-- TEXT SHOWN --
In this example, we apply a MobileNetV2 model for image classification.

[4]:

model = mobilenet_v2.MobileNetV2(include_top=True, weights='imagenet', classes=1000)

The preprocessing function takes an Image instance as its input and outputs the processed features that the ML model consumes. In this example, each image in the Image object is transformed via tf.keras.preprocessing.image.img_to_array followed by mobilenet_v2.preprocess_input.

[5]:

# The preprocessing function
def preprocess(images):
    data = []
    for i in range(len(images)):
        im = tf.keras.preprocessing.image.img_to_array(images[i].to_pil())
        data.append(np.expand_dims(im, axis=0))
    data = np.concatenate(data, axis=0)
    mobilenet_v2.preprocess_input(data)
    return data

Let’s check the predicted labels of this test image.

[6]:

input_img = preprocess(img)
predictions = model.predict(input_img)
top_indices = np.argsort(predictions)[0, ::-1][:5]
r = tuple((i, idx2label[i]) for i in top_indices)
print(r)

((243, 'bull_mastiff'), (242, 'boxer'), (282, 'tiger_cat'), (281, 'tabby'), (292, 'tiger'))

To initialize GradCAM, we need to set the following parameters:

model: The ML model to explain, e.g., tf.keras.Model or torch.nn.Module.
preprocess: The preprocessing function converting the raw data (a Image instance) into the inputs of model.
target_layer: The target convolutional layer for explanation, which can be tf.keras.layers.Layer or torch.nn.Module.
mode: The task type, e.g., “classification” or “regression”.

[7]:

explainer = GradCAM(
    model=model,
    target_layer=model.layers[-5],
    preprocess_function=preprocess
)
# Explain the top label
explanations = explainer.explain(img)
explanations.ipython_plot(index=0, class_names=idx2label)

../../_images/tutorials_vision_gradcam_tf_13_0.png

[8]:

# Explain another label
explanations = explainer.explain(img, y=[281])
explanations.ipython_plot(index=0, class_names=idx2label)

../../_images/tutorials_vision_gradcam_tf_14_0.png

-- SHORT PROBLEM 1 --
In the GradCAM tutorial excerpt, rewrite everything from "# The preprocessing" down to "data.append(np.expand_dims(im, axis=0))", replacing "images" with "imgs".
-- SHORT PROBLEM 2 --
In the GradCAM tutorial excerpt, which layer is passed as target_layer when the explainer is created?

-- SUPPLIED DATA --

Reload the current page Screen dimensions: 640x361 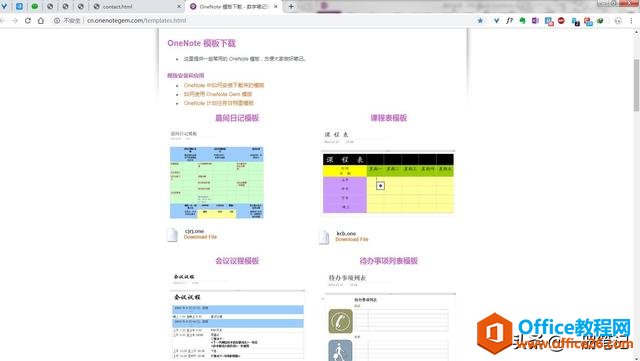click(x=28, y=20)

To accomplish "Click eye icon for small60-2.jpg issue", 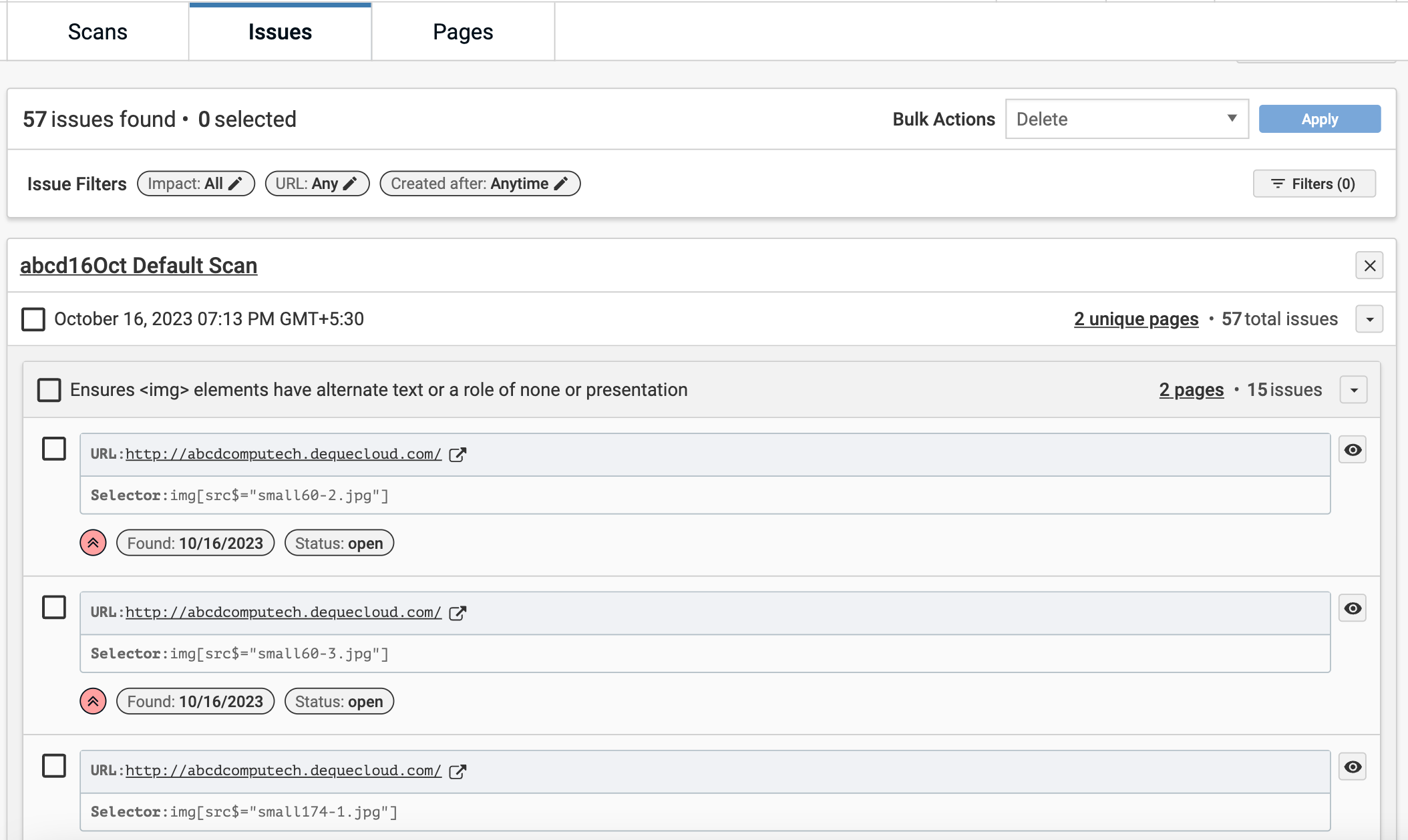I will (1353, 450).
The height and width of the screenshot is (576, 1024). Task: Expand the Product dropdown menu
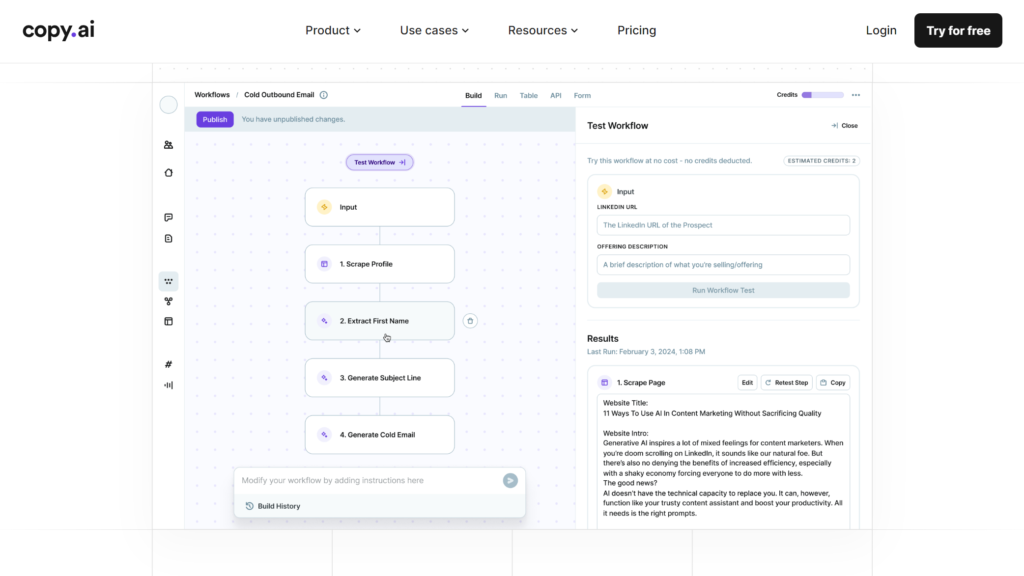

-- EXERCISE ANSWER 1 --
# The preprocessing function
def preprocess(imgs):
    data = []
    for i in range(len(imgs)):
        im = tf.keras.preprocessing.image.img_to_array(imgs[i].to_pil())
        data.append(np.expand_dims(im, axis=0))

-- EXERCISE ANSWER 2 --
model.layers[-5]